┌──
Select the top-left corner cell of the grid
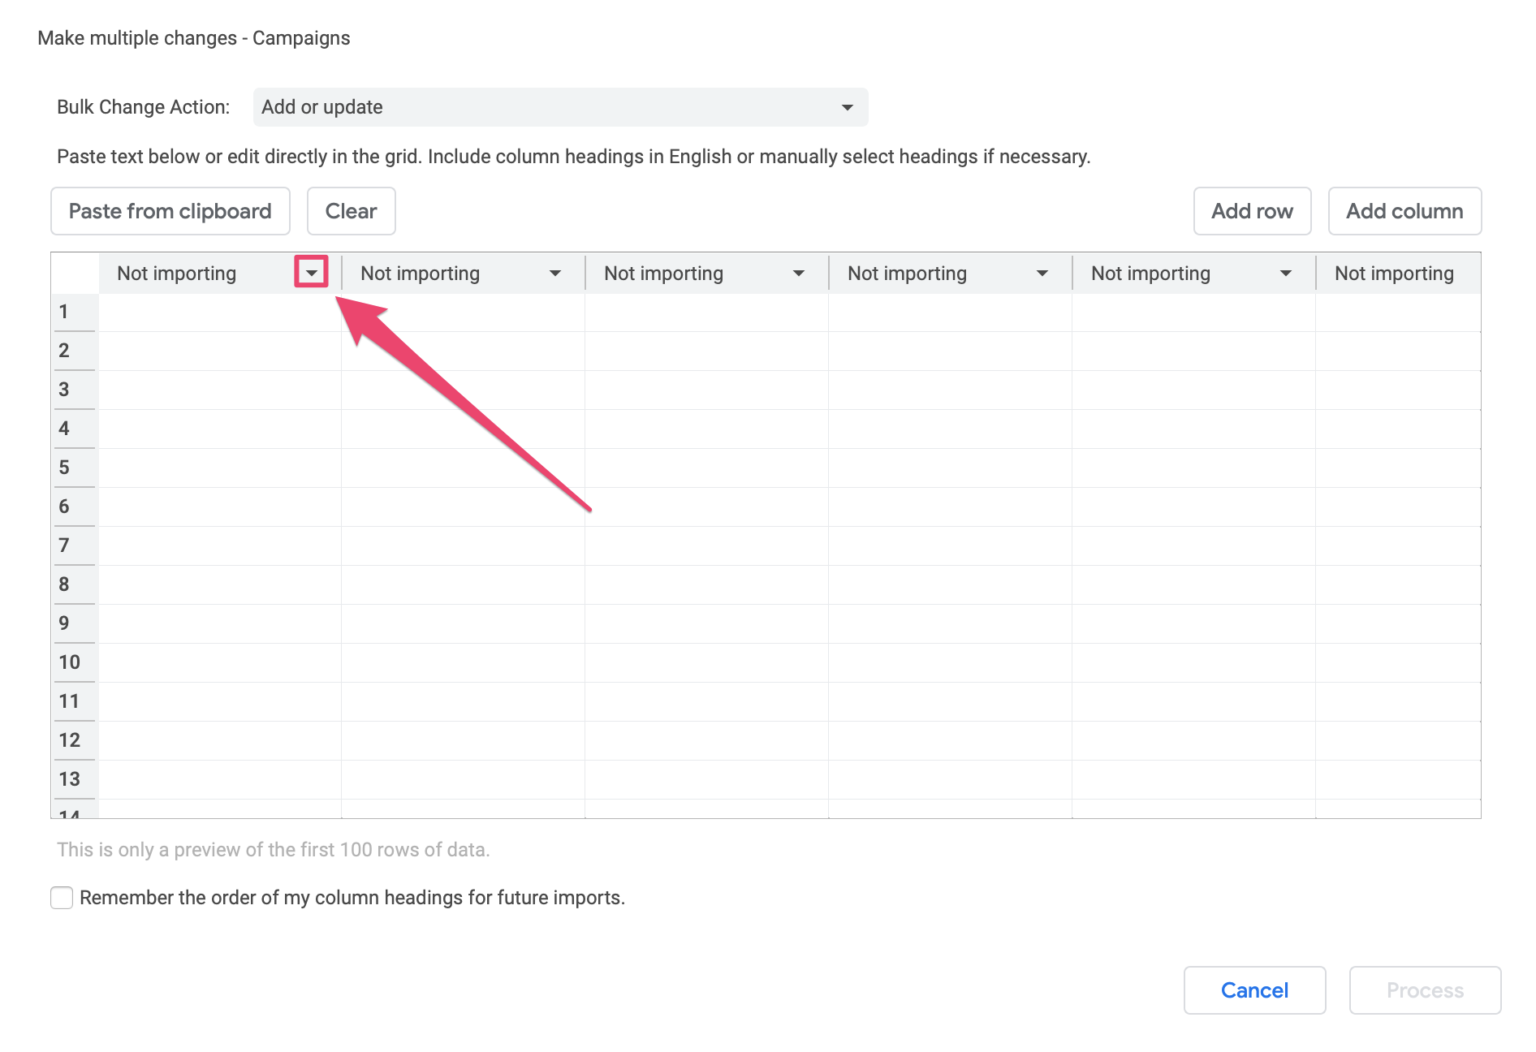The width and height of the screenshot is (1536, 1052). coord(74,272)
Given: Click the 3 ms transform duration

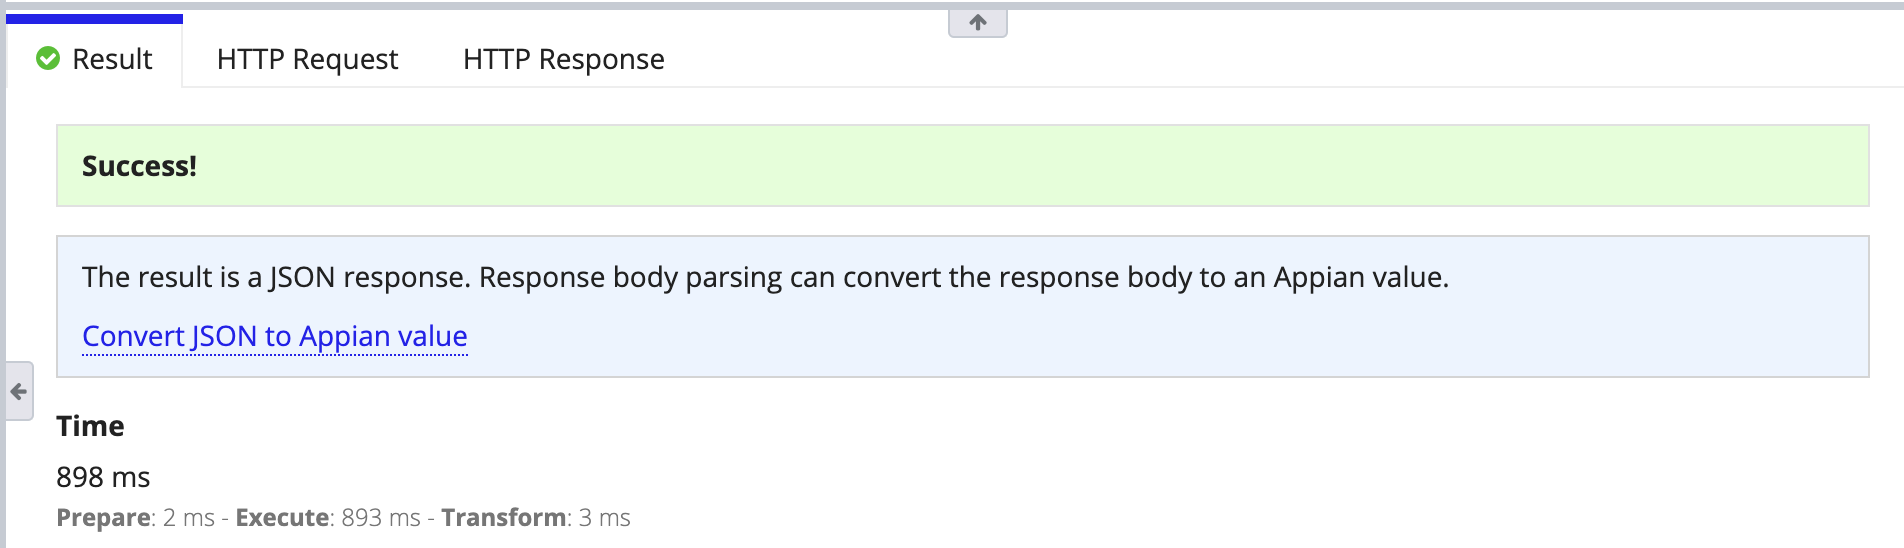Looking at the screenshot, I should (x=605, y=518).
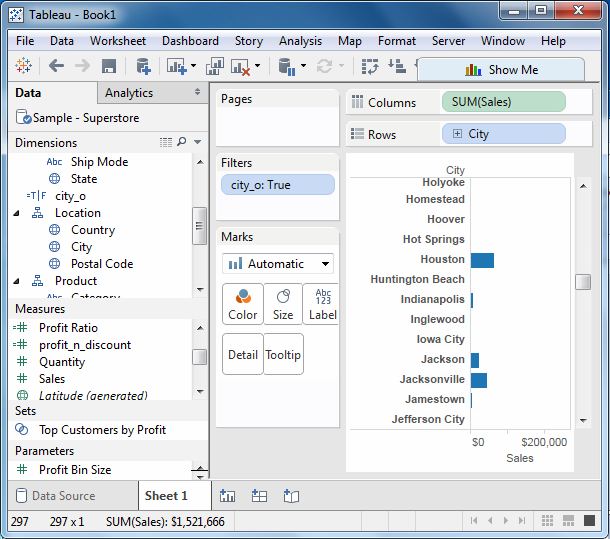The image size is (610, 539).
Task: Click the Duplicate sheet toolbar icon
Action: click(214, 66)
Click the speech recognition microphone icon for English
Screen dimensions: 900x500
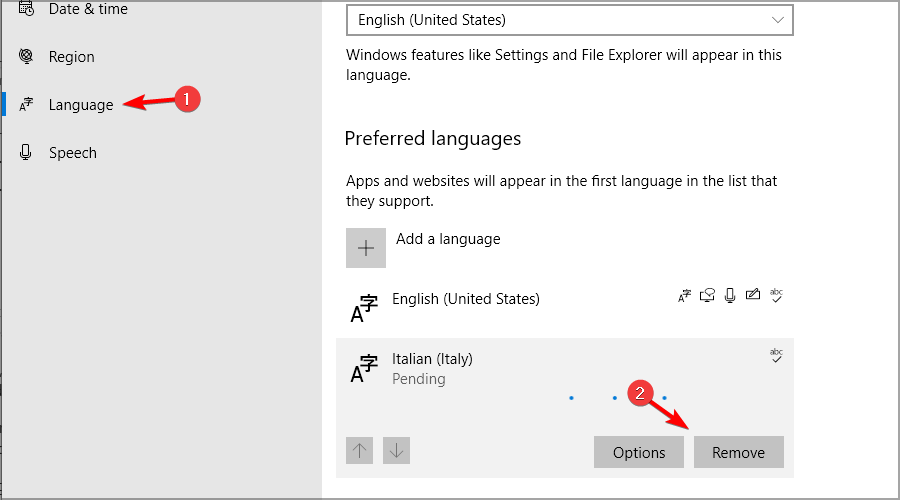pyautogui.click(x=730, y=296)
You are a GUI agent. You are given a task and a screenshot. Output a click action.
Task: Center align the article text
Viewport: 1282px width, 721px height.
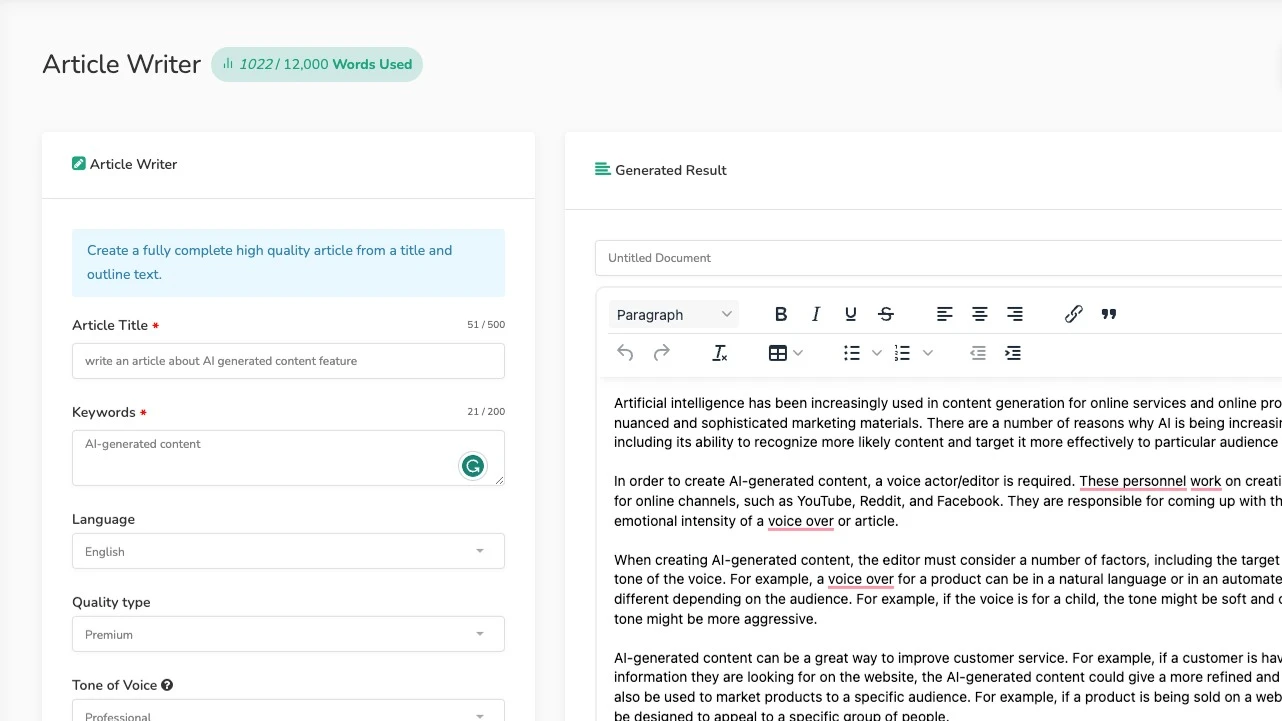tap(979, 313)
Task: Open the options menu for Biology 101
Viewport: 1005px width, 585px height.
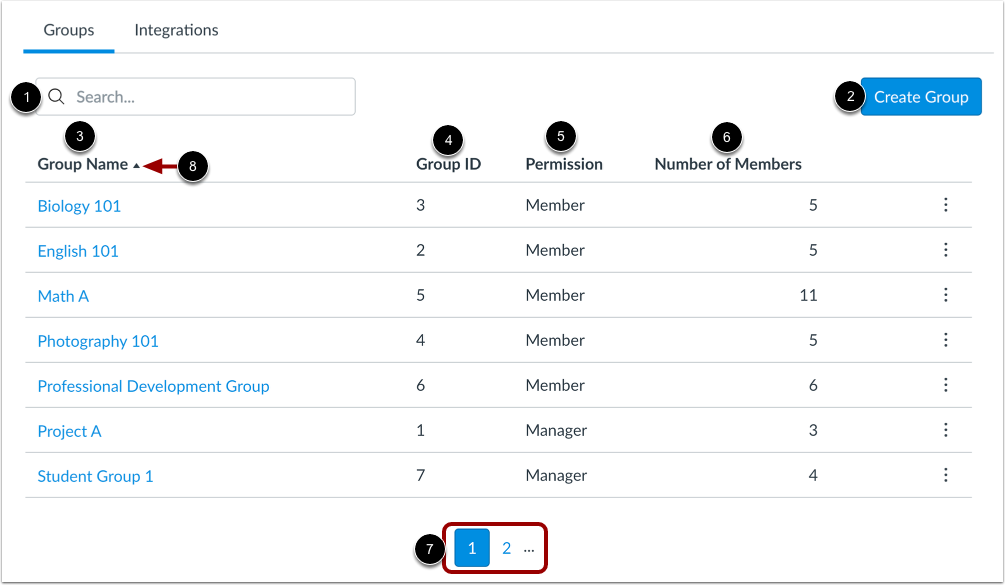Action: pyautogui.click(x=946, y=205)
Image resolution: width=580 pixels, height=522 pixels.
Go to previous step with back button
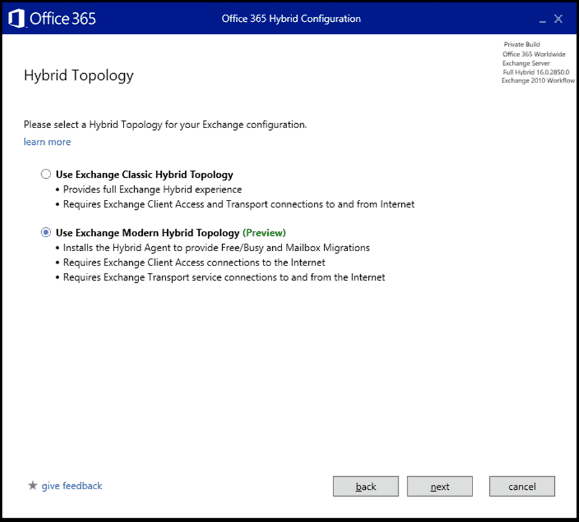[366, 486]
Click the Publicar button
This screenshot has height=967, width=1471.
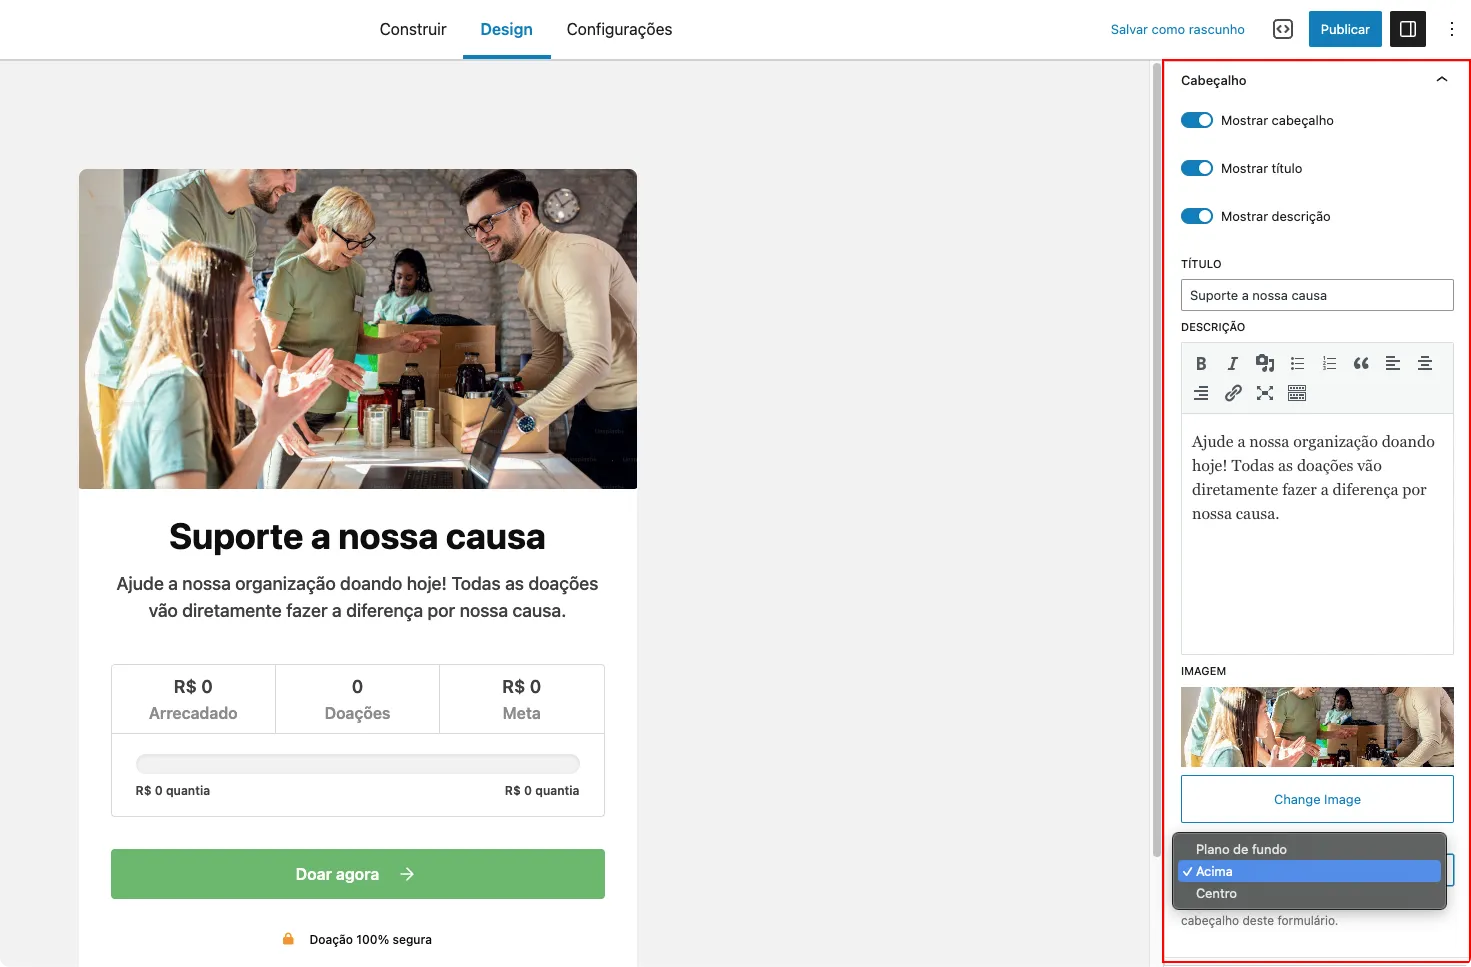pyautogui.click(x=1344, y=29)
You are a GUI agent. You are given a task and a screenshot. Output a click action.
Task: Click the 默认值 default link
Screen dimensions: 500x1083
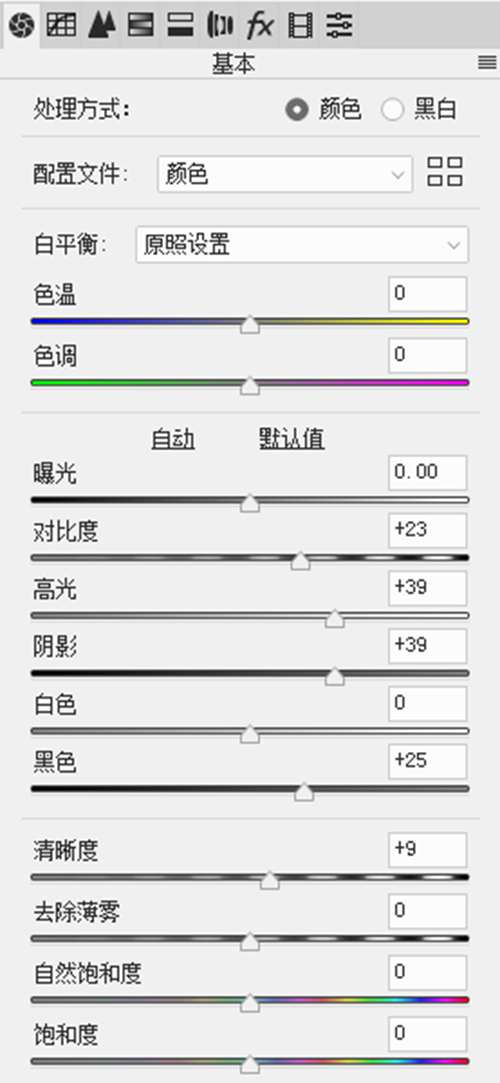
└──
__DIRECTIVE__
Retype all of the items above exactly as they appear, omitting the pictures.

__TASK RESPONSE__
Select the top-left corner cell of the grid
The width and height of the screenshot is (1536, 1052). coord(74,272)
Given: Click the 3 ms transform duration

Looking at the screenshot, I should (x=605, y=518).
The image size is (610, 539).
Task: Click the Duplicate sheet toolbar icon
Action: click(214, 66)
Click the speech recognition microphone icon for English
Screen dimensions: 900x500
pyautogui.click(x=730, y=296)
You are a GUI agent. You are given a task and a screenshot. Output a click action.
Task: Center align the article text
Viewport: 1282px width, 721px height.
tap(979, 313)
Task: Open the options menu for Biology 101
Viewport: 1005px width, 585px height.
Action: pyautogui.click(x=946, y=205)
Image resolution: width=580 pixels, height=522 pixels.
Go to previous step with back button
[366, 486]
Click the Publicar button
This screenshot has height=967, width=1471.
pyautogui.click(x=1344, y=29)
You are a GUI agent. You are given a task and a screenshot. Output a click action.
Task: Click the 默认值 default link
Screen dimensions: 500x1083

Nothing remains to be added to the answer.